**** Recorded information
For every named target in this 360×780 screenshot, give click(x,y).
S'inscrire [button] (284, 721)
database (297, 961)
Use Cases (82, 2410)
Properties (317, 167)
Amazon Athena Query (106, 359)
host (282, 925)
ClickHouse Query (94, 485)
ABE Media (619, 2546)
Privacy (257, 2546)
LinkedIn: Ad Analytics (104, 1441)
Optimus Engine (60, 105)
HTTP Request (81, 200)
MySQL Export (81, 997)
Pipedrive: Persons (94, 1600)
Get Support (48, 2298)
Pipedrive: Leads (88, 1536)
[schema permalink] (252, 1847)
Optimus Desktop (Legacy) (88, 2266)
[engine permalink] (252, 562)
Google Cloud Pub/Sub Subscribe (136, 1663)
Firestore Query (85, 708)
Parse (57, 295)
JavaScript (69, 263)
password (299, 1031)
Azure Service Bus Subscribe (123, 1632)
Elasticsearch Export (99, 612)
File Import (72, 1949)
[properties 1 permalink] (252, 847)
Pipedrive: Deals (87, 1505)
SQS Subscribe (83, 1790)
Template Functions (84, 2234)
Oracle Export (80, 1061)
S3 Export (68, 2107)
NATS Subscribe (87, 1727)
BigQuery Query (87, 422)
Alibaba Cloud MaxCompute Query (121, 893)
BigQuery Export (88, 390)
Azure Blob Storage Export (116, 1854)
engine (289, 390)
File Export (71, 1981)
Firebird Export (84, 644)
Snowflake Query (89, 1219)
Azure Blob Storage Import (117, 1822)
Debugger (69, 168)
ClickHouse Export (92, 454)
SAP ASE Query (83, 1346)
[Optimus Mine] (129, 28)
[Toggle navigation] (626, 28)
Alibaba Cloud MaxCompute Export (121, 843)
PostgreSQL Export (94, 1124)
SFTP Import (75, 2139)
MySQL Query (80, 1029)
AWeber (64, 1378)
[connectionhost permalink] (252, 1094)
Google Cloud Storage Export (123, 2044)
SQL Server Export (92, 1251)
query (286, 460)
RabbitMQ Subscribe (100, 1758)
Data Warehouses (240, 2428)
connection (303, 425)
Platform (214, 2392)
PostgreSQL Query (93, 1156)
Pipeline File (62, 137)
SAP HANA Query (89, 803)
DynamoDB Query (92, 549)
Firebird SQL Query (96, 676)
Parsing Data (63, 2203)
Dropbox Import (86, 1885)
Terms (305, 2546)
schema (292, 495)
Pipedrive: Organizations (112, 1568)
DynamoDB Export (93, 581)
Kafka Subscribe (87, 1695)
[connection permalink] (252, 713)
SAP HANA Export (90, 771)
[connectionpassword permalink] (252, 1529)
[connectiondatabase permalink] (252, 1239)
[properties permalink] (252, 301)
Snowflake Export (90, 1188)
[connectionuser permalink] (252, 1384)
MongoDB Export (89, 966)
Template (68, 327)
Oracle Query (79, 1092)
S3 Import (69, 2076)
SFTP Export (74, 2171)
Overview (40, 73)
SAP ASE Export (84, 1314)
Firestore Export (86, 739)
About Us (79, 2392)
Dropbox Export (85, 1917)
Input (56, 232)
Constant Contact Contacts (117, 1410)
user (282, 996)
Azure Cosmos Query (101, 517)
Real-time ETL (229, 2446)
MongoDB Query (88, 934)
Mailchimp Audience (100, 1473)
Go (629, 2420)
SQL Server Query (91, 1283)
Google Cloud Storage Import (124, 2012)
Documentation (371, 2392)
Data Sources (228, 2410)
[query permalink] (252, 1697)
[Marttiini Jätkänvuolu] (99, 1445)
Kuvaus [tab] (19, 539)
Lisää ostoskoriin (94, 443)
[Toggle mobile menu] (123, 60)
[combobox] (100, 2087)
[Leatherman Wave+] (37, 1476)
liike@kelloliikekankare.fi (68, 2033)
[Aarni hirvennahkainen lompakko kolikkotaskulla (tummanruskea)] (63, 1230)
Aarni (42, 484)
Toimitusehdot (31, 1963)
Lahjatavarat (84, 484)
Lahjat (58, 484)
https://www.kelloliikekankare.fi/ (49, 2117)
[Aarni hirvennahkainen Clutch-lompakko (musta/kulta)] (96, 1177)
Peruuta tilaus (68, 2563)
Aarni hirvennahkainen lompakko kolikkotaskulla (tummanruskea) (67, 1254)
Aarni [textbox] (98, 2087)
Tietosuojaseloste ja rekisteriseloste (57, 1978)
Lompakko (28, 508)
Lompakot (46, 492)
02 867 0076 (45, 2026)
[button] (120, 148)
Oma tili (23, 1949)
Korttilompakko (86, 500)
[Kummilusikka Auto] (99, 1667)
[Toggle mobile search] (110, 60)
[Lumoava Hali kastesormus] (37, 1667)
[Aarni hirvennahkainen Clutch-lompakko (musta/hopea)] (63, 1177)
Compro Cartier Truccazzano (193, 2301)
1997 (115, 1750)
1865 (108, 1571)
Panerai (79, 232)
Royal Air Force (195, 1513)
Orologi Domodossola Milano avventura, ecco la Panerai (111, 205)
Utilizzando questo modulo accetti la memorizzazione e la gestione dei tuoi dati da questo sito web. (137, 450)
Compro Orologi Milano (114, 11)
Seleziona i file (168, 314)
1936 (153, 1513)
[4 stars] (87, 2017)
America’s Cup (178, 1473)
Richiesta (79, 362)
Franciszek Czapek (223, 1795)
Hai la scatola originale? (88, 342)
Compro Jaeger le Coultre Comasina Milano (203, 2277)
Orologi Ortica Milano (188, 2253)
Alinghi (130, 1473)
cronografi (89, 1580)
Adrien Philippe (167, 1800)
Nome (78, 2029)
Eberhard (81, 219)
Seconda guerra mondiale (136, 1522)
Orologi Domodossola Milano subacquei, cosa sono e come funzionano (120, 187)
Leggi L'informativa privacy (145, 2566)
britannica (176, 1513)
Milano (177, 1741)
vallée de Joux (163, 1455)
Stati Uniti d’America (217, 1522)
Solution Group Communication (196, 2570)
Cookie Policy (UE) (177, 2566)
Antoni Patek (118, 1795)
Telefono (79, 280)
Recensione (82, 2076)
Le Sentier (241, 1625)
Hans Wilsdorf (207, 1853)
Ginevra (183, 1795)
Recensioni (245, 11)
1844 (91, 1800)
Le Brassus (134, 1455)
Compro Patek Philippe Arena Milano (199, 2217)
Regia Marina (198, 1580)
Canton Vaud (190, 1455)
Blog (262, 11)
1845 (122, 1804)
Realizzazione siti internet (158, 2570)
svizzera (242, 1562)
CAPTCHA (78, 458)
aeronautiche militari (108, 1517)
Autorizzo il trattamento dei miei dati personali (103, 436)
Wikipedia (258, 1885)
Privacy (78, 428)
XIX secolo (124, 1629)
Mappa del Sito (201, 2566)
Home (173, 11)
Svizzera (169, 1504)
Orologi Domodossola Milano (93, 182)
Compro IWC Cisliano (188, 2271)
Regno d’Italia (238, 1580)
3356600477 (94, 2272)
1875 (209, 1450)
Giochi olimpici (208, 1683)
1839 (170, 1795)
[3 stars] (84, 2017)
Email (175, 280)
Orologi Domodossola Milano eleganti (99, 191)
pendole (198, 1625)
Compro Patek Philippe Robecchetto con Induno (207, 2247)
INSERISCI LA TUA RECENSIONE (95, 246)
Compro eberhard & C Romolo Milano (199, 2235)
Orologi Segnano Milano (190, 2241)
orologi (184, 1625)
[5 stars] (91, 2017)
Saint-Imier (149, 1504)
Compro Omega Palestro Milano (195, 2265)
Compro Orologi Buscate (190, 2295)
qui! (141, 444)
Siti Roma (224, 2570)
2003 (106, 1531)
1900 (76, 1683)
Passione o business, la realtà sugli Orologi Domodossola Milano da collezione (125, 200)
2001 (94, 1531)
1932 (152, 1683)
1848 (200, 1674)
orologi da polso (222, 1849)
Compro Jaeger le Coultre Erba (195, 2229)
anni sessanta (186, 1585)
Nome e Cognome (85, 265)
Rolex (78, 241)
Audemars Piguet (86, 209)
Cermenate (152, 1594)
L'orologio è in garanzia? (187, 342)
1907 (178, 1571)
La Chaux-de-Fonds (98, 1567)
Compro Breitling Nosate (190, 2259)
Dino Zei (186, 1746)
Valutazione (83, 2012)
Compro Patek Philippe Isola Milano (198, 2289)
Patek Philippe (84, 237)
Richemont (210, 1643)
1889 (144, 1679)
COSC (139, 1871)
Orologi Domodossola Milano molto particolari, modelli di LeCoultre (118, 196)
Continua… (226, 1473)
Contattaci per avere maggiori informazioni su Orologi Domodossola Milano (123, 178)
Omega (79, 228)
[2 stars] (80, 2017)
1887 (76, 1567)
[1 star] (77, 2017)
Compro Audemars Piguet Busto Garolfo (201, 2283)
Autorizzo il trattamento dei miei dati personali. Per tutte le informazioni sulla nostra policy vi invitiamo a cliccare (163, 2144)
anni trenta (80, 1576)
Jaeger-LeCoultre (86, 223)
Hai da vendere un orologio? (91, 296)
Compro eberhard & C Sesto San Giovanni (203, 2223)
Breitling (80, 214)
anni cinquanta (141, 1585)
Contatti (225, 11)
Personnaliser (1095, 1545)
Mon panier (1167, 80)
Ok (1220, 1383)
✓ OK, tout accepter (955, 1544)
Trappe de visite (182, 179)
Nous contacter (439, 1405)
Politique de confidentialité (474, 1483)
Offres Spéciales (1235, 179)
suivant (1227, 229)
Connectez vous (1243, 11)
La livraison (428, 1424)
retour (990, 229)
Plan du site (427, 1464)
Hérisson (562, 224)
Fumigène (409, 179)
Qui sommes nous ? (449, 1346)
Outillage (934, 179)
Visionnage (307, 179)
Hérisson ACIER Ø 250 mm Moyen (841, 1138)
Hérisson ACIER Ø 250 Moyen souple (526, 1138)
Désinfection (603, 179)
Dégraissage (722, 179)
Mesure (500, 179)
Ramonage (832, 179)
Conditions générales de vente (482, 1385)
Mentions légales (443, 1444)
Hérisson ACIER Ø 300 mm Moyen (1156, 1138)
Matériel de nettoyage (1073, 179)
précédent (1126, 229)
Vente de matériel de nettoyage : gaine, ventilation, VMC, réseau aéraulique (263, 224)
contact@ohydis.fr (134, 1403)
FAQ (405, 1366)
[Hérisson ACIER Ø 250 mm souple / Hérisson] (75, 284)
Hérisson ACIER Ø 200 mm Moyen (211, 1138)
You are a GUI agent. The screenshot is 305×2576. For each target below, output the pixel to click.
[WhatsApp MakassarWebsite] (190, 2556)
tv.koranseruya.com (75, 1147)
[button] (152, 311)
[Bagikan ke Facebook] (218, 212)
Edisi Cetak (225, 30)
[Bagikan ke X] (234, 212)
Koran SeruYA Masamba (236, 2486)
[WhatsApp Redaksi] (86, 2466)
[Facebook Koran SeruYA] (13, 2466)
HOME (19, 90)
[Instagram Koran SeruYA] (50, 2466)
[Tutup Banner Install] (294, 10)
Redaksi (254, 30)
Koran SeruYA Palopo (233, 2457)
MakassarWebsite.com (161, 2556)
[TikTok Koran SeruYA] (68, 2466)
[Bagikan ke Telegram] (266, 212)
********
Copy out each line of the material above that holds the word "ACIER".

Hérisson ACIER Ø 250 mm Moyen (841, 1138)
Hérisson ACIER Ø 250 Moyen souple (526, 1138)
Hérisson ACIER Ø 300 mm Moyen (1156, 1138)
[Hérisson ACIER Ø 250 mm souple / Hérisson] (75, 284)
Hérisson ACIER Ø 200 mm Moyen (211, 1138)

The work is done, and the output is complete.